__RECORDS FOR THIS TASK__
################

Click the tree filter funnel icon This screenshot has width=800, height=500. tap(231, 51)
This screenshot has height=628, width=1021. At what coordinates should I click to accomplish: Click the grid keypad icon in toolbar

################

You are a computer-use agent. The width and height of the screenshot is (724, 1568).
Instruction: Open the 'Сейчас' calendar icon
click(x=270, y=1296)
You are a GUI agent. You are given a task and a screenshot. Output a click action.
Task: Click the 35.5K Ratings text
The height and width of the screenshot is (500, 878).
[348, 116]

################

__TASK INSTRUCTIONS__
Put the entries from the line containing "Click the tree" through the line containing "This screenshot has height=628, width=1021." into a numbered list, with both of those lines included and any blank lines left out.

__FINISHED TASK__
1. Click the tree filter funnel icon This screenshot has width=800, height=500. tap(231, 51)
2. This screenshot has height=628, width=1021. At what coordinates should I click to accomplish: Click the grid keypad icon in toolbar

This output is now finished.